Healthcare Bill Holds Surprises For Student Loan DebtorsIn a bill that is suppose to address the current health care issues facing the country there are a few surprises for debtors struggling under the weight of student loans. As of July 2010, all new federal student loans will be issued directly from the U.S. Department of Education, cutting out banks as middle-men.  This doesn’t mean that private bank loans will disappear totally; but they may simply be relegated to filling in the cost gap that often occurs when students reach their annual federal student loan limits.

Also, fewer students may take out loans or take out smaller loans as the federal Pell Grant program will receive an infusion of $40 billion. And starting in 2013, the Pell Grant award will be tied to the consumer price index, adding on a cost of living increase.  And according to some estimates, this may raise the maximum Pell Grant size to $5,975.  With an increase in grant money, students may take out fewer student loans ultimately decreasing their level of indebtedness after graduating.
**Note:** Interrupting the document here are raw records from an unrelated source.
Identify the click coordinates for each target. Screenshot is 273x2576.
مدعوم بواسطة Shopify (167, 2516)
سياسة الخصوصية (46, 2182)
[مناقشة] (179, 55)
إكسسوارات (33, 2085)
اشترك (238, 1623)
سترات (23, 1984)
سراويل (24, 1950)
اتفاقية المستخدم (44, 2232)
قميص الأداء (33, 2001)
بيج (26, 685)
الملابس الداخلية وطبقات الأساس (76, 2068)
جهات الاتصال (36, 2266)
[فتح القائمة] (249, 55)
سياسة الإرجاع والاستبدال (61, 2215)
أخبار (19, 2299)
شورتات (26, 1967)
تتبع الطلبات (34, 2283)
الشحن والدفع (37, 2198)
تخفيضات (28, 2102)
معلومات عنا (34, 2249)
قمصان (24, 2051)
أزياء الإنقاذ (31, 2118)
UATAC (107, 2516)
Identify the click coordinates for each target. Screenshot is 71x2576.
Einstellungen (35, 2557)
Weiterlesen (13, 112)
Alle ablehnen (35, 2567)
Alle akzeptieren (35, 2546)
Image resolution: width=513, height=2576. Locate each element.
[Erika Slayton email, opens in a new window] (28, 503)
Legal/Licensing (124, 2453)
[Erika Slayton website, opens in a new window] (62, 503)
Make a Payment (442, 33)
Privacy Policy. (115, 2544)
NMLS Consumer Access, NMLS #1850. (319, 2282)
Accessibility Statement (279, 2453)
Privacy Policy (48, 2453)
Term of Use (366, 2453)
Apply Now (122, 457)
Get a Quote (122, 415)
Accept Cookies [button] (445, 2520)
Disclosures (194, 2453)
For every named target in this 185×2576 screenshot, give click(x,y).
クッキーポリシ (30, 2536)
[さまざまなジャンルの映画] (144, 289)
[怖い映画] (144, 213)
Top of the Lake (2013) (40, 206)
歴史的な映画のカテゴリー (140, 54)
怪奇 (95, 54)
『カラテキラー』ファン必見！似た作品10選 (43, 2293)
And finally, beginning in 2014, debtors in the income-based student loan repayment plan will have their monthly payments capped at no more than 10 percent of their discretionary income. Currently, the income-based student loan repayment plan’s monthly payments are capped at 15 percent of a debtor’s discretionary income.  And that won’t be the only change to the income-based student loan repayment plan.  For debtors who remain current on their student loan payments through the income-based plan, their remaining debt will be forgiven after 20 years, five years shorter than the current 25 year period before forgiveness.  For public service workers such as teachers, nurses and military personnel, their student loan debt will be forgiven after 10 years.